This topic provides guidelines for developing production quality Groovy Services.

While developing Groovy services is easy, you need to be take care to follow secure practices and protect against failure modes which could adversely impact the Journey Manager (JM) server.

The first step in developing a Groovy service is to determine what type of service you need to create. The Transaction Processing Sequence illustrates the Service type extension points.

Creating Services

To create a new Service in Journey Manager, navigate to System > Service Definitions and click New. The Service Definitions page is where you manage your Groovy services.

Service Definitions

On the New Service page, select a Service Type and the Service Template you wish to base your new Groovy service on.

New Template Service

Now, you have a new Groovy service which you can start developing. By using a service template, we have a starting point for our new Groovy script service.

New Service Definition

The Groovy Script template includes comments detailing the script parameters or variables. You can also click the Help Doc tab to get more information about the script parameters and the expected return values.

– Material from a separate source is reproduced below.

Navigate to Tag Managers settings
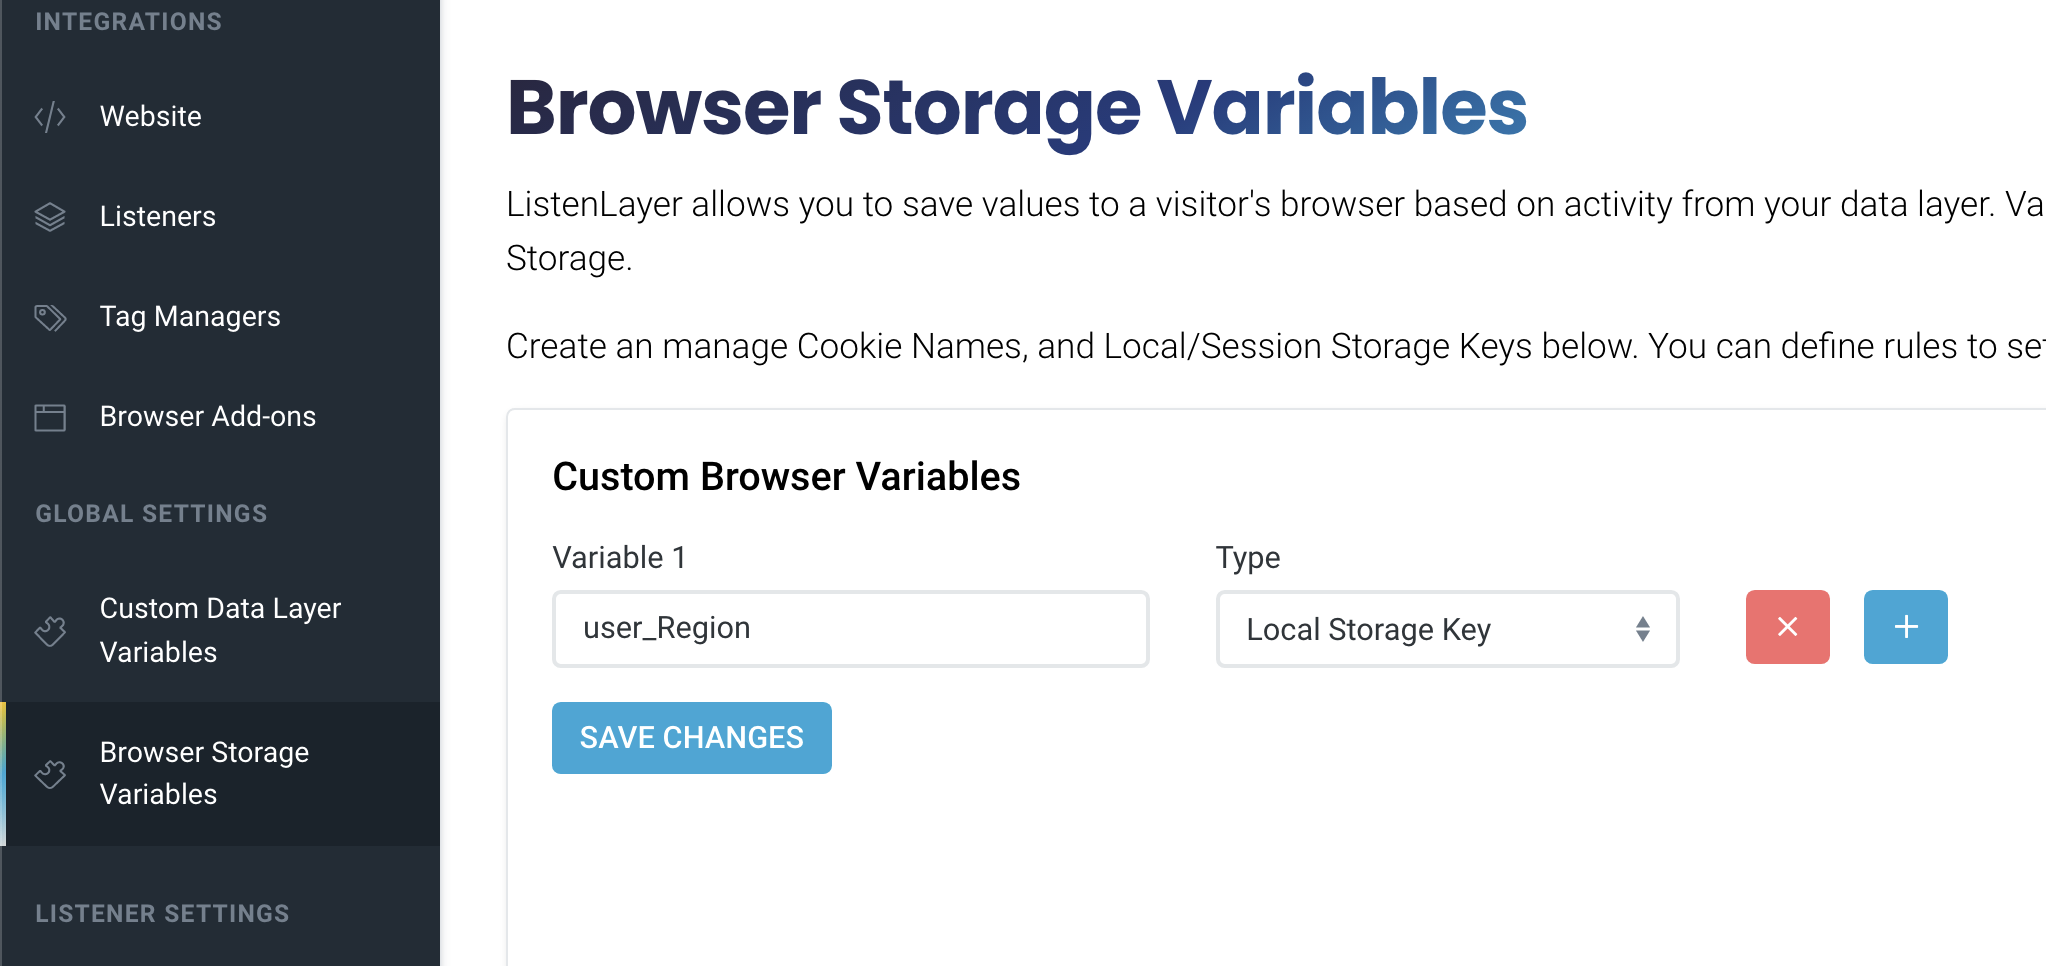Viewport: 2046px width, 966px height. pos(190,317)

Developing Service Scripts

Unit Tests

To develop your services business logic, write your logic in the Groovy Script tab then write unit test code in the Unit Test tab to exercise your Groovy script. Developing your services in this way improves your productivity and helps to develop much more robust code. Unit tests enable you to exercise Groovy services in ways which are really difficult to produce manually.

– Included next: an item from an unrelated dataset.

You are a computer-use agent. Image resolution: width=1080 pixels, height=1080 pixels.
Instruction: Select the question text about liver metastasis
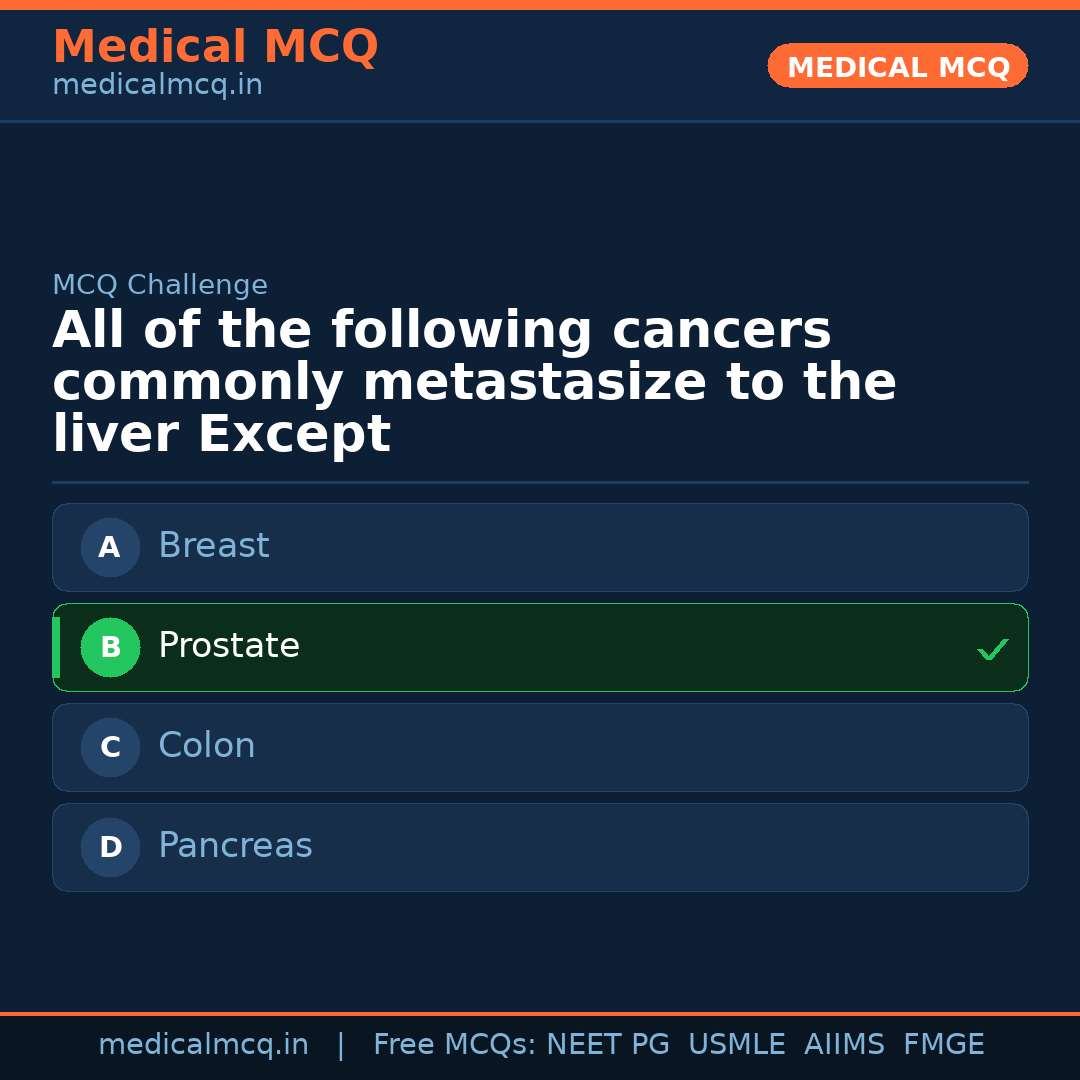click(475, 381)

Most Groovy service templates provide you with a working Groovy script and unit test to get started with.

Service Unit Test

On the Unit Test tab, select the Enable Unit Testing option then click Run Test. If the unit test completes successfully and does not throw any exceptions, a green bar is displayed.

If the unit test throws an exception, a red bar is displayed indicating failure. When developing unit tests, use the assert keyword to ensure your code is producing the correct results. In the example below, the expected value returned for the address first line is '12 Wall Street', however the Groovy Script returns the value '123 Wall Street' instead.

Service Unit Test

Debugging Scripts

While it is very quick to write Groovy code online, there is no IDE debugger support. So how should you debug problems? We use the GroovyLogger class which enables you to examine variables or determine the code paths being executed.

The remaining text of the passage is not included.